Changes

Every now and then you get a little rain on your parade. This week it was apparently my turn to make the journey from emotional dehydration to chaotic flood. Somebody, so it seems, has been peeing in my cornflakes and I am not a happy camper. My travel plans have slightly veered off course and now I have to slam the brakes on a few things. It feels like there’s more than rain on my parade; it feels like a hail storm.

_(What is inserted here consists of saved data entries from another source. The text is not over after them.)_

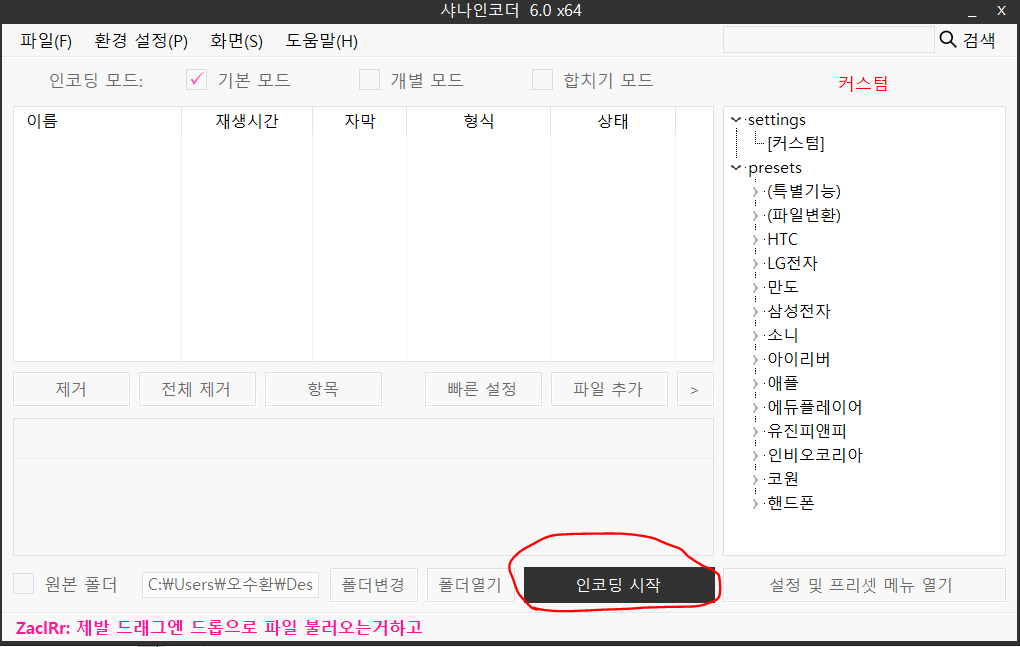Screen dimensions: 1020x647
Task: Click 파일 추가 to add files
Action: click(x=609, y=388)
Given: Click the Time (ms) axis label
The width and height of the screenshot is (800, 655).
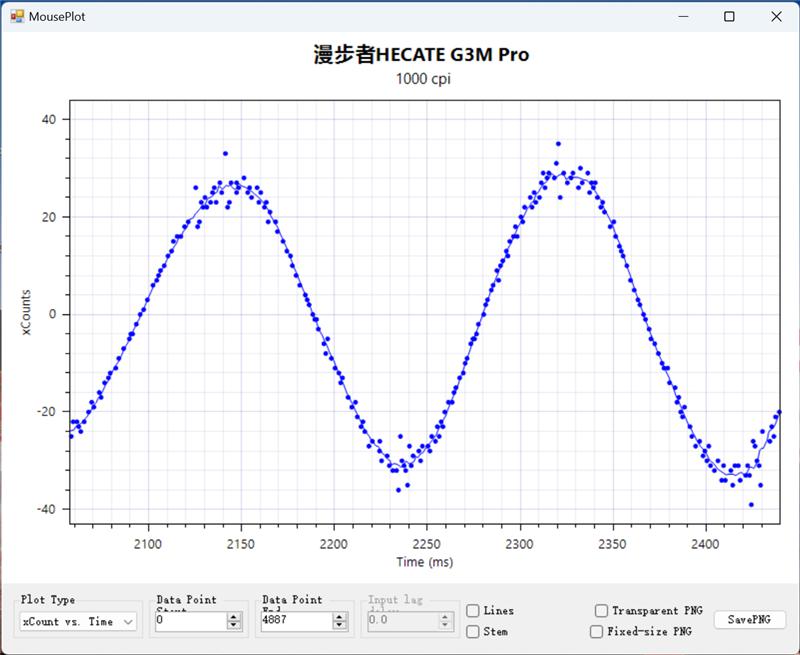Looking at the screenshot, I should [x=424, y=562].
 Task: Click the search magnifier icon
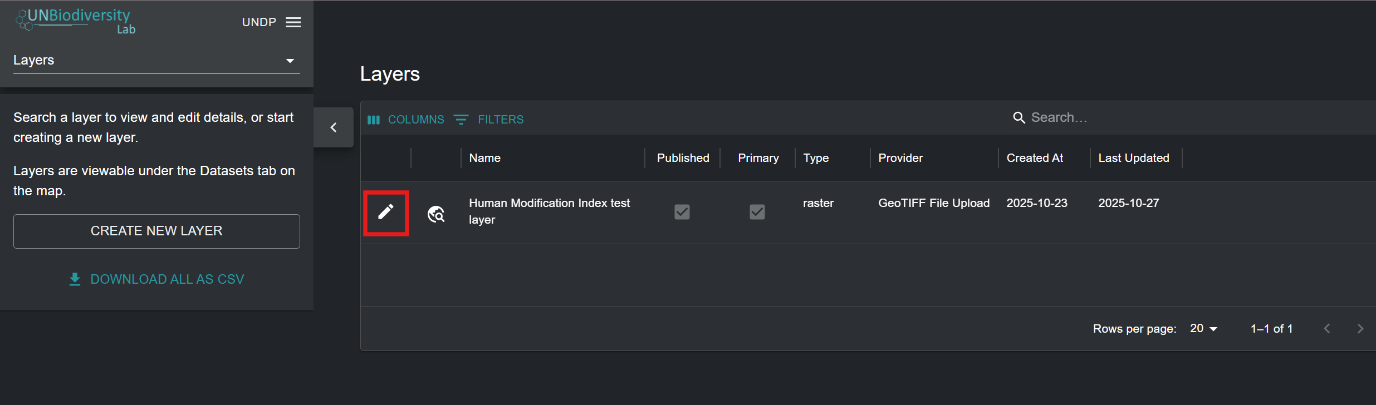1019,118
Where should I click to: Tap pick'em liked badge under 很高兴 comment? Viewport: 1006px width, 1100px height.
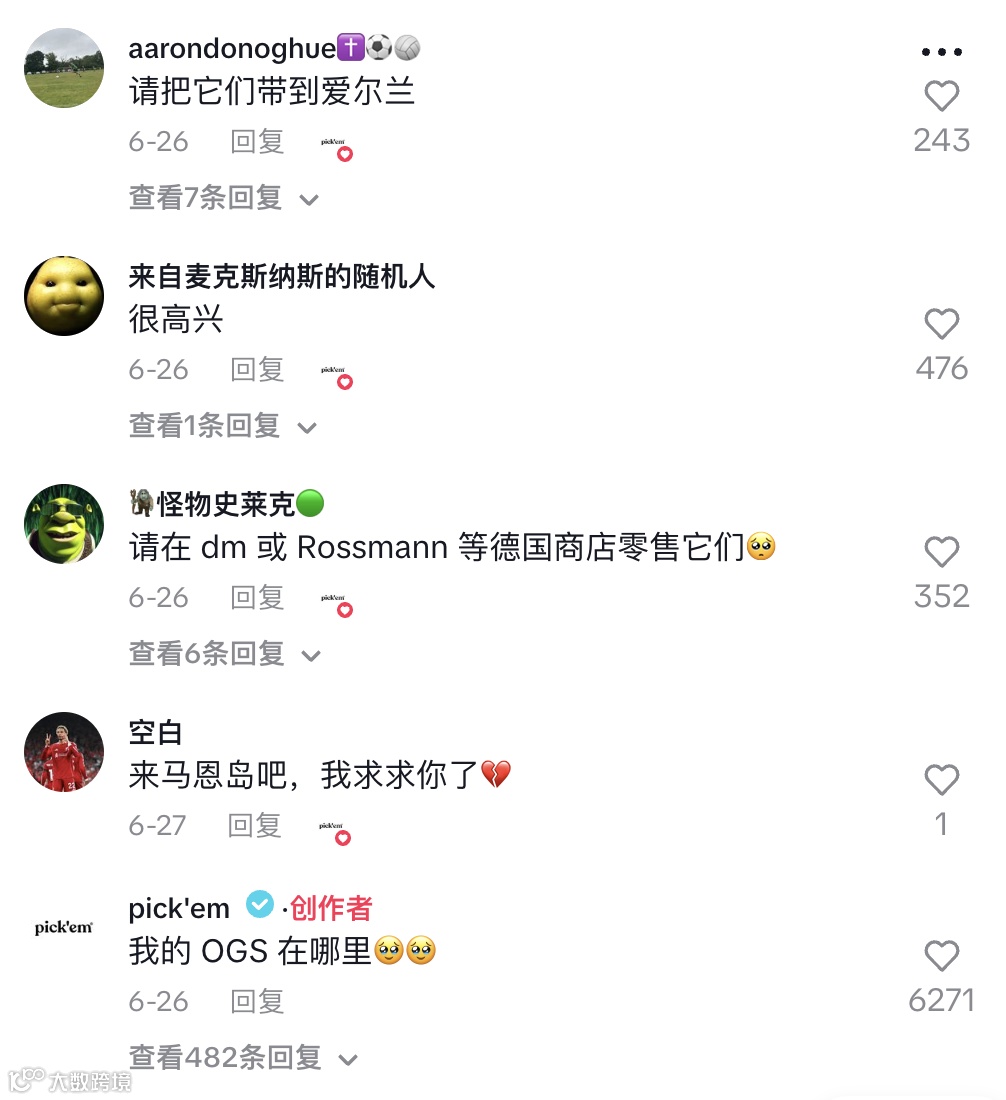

I hate change. No, really I do. I’m a paranoid, obsessive-compulsive control freak that must calculate every decision, every plan and every action down to the most minute of details. I don’t want things changing unless I change them and even then I don’t like that. Changes upset the formula that I have so carefully crafted for a delicate balance in my life. It upsets the scales I have weighed out. And then suddenly I’m reminded of why I started this journey: Embrace the chaos. Just embrace it.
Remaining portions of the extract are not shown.